> EXERCISE PROMPT
Each record must be repeated exactly as it stands.

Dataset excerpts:
_ _ _

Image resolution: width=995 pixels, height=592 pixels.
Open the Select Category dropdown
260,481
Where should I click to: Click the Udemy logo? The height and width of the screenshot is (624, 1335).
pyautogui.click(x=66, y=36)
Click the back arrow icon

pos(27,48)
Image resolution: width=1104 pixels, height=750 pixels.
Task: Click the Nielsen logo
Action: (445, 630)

_ _ _

> ANSWER TO THIS EXERCISE
Image resolution: width=995 pixels, height=592 pixels.
Open the Select Category dropdown
260,481
Where should I click to: Click the Udemy logo? The height and width of the screenshot is (624, 1335).
pyautogui.click(x=66, y=36)
Click the back arrow icon

pos(27,48)
Image resolution: width=1104 pixels, height=750 pixels.
Task: Click the Nielsen logo
Action: (445, 630)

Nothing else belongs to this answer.